BY RATTAN MALL
TERRY Waterhouse, General Manager of the City of Surrey’s Policing Transition, told The VOICE this week that the process for transitioning to an independent municipal police service from the Surrey RCMP is “going well” and the Ministry of the Solicitor General has been “exceptionally cooperative.”
He added: “We’ve had several meetings and conversations and we are very pleased with their support.”
Meanwhile, Surrey Mayor Doug McCallum told The VOICE on Friday that he doesn’t think the appointment of RCMP Deputy Commissioner Brenda Butterworth-Carr, as the province’s new director of policing in March, will cause any problem. Butterworth-Carr in her new role will be advising Solicitor General Mike Farnworth about approving any plan for an independent Surrey municipal police force.
McCallum said: “We were aware of that a while ago … I wish her well in the new job and we are looking forward to working with her towards getting our own police force.”
McCallum told me: “For sure, we are going to get our own police force. The public wants to have their own police force. We are working very hard every single day towards that goal and we are starting to develop the report that will be going shortly to the government that they had requested.”
He also pointed out the agreement the City of Surrey has with the City of Vancouver. “We are using that agreement to do the report first of all, and they are going to help us out on that basis,” he added.

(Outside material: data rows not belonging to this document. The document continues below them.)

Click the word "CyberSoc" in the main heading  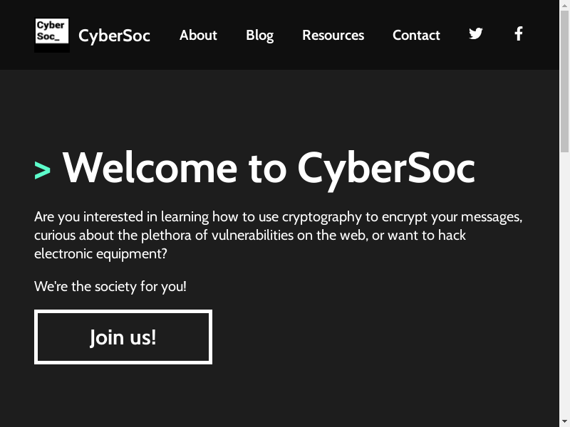(385, 168)
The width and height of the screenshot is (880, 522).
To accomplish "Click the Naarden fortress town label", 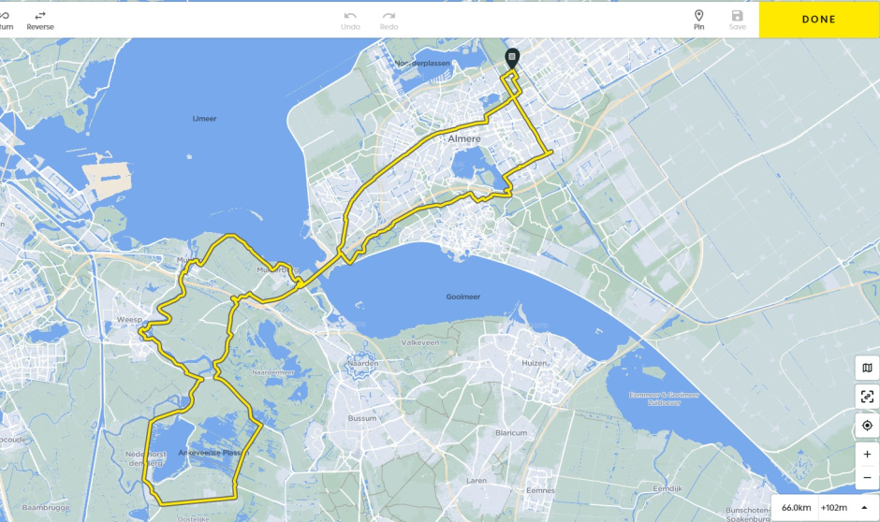I will 362,363.
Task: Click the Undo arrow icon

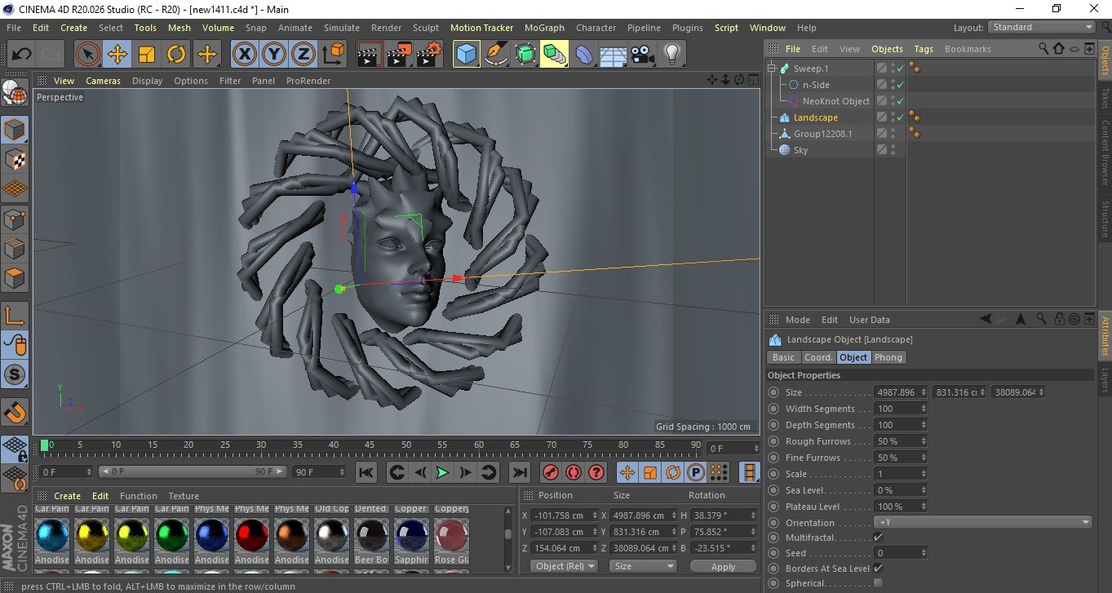Action: pyautogui.click(x=22, y=55)
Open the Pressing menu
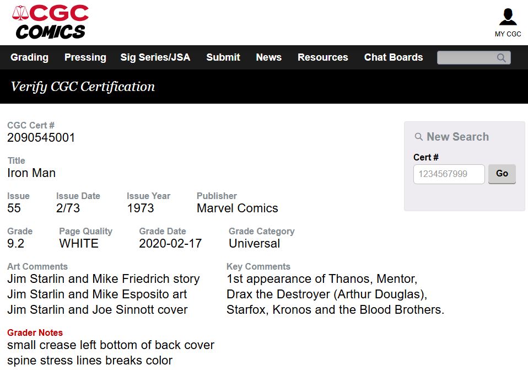 (x=85, y=57)
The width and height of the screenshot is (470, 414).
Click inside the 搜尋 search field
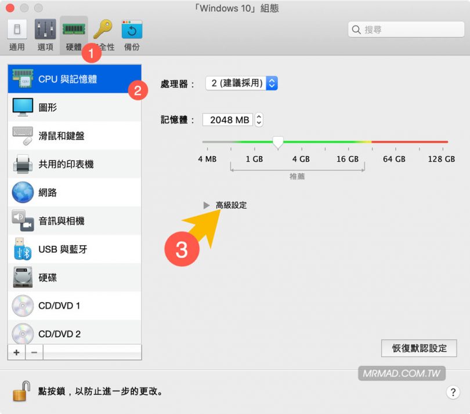click(x=406, y=29)
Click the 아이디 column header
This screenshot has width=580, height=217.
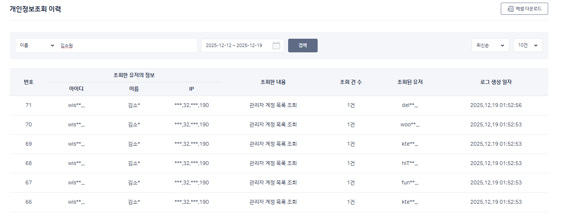tap(76, 89)
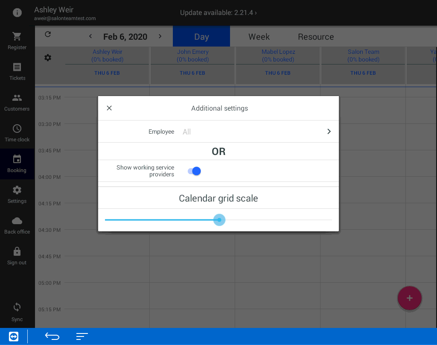Viewport: 437px width, 345px height.
Task: Open Back office cloud icon
Action: pyautogui.click(x=17, y=221)
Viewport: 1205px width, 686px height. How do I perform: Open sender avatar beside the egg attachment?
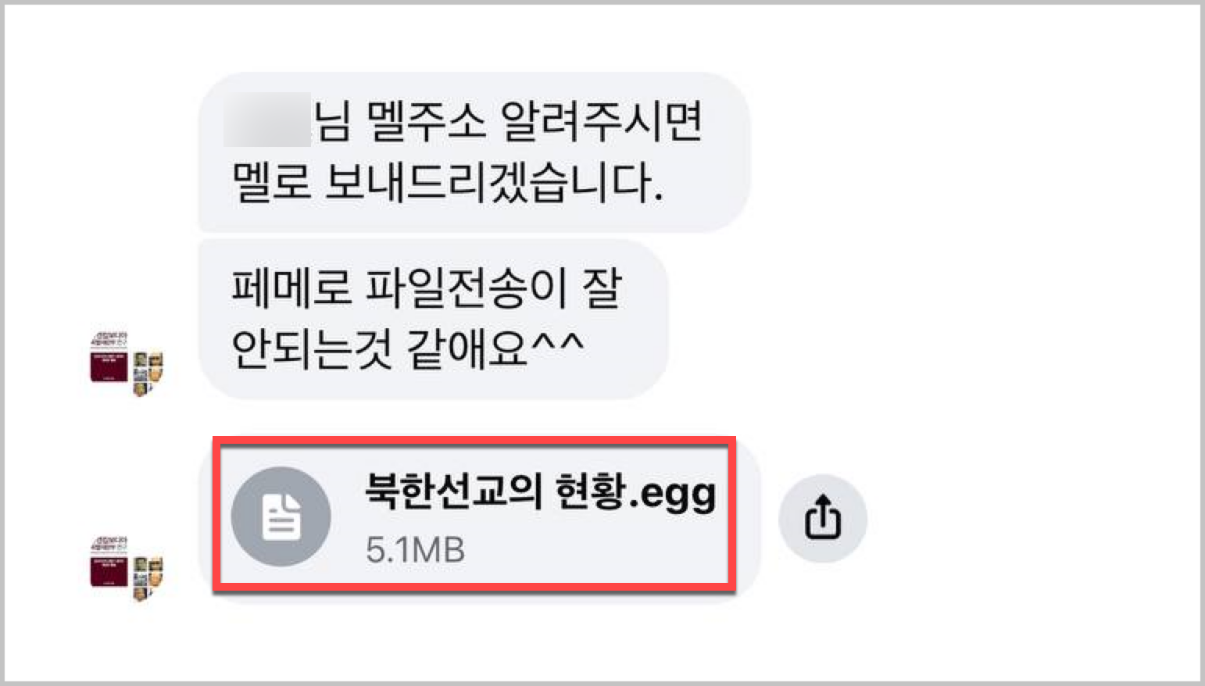[x=127, y=568]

He said Vancouver Police “are going to help us in certain aspects as far as city police are concerned and we are moving very quickly on that front and it’s going along, in my opinion, fairly well and is on schedule [for us] to be able to have our own police force up and operating in two years.”

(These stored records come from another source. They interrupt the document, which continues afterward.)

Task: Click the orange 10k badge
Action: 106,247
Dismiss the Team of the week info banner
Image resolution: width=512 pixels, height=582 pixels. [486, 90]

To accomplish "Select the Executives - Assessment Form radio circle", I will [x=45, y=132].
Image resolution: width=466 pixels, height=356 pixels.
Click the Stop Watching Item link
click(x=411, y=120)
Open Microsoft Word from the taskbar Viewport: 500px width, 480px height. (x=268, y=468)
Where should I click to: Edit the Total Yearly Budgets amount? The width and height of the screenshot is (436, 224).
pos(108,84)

Surrey Council at its first regular meeting in November had unanimously approved a motion to start work on creating a Surrey Police Department and serve notice to the federal and provincial governments that the City will be terminating its contract with the RCMP.
McCallum then appointed Waterhouse to handle the policing transition, noting: “With his extensive experience in the criminal justice system and his most recent tenure as General Manager of Public Safety, Terry is well suited to lead the transition planning to a municipal police department for Surrey.”

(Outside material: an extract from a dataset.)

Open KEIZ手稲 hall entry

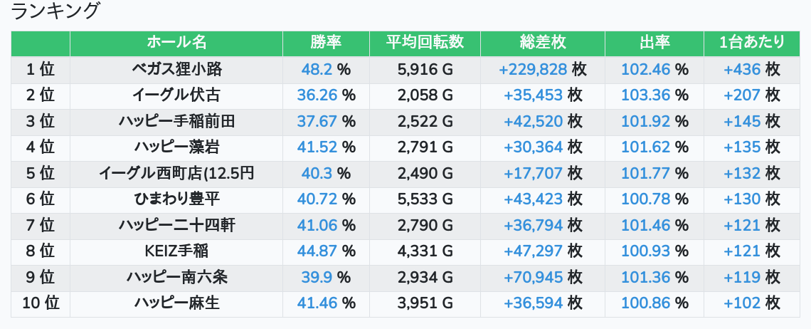[176, 251]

Waterhouse had told The VOICE back then that they had “a comprehensive plan in place” for the transitioning process.
This week, he said: “We have continued to follow the path laid out with the [November] motion from Mayor and Council. We have been working closely with government and plans are moving well.”
Waterhouse explained: “It’s largely the responsibility of the provincial government, so the most specific communication and planning happen with the province. It’s the solicitor general that has responsibility, so it’s his ministry that we mostly work with.”
Asked if any information could be released at this stage, Waterhouse said: “There will be announcements that are coming as we continue along the process, but at this point it’s still in progress and there is nothing that can be released.”
Regarding costs, he said: “All the financial aspects are all a big part of the plan and, yes, we definitely are looking at all of those and when it comes time for impact on budget and that sort of thing, all of that will be dealt with.”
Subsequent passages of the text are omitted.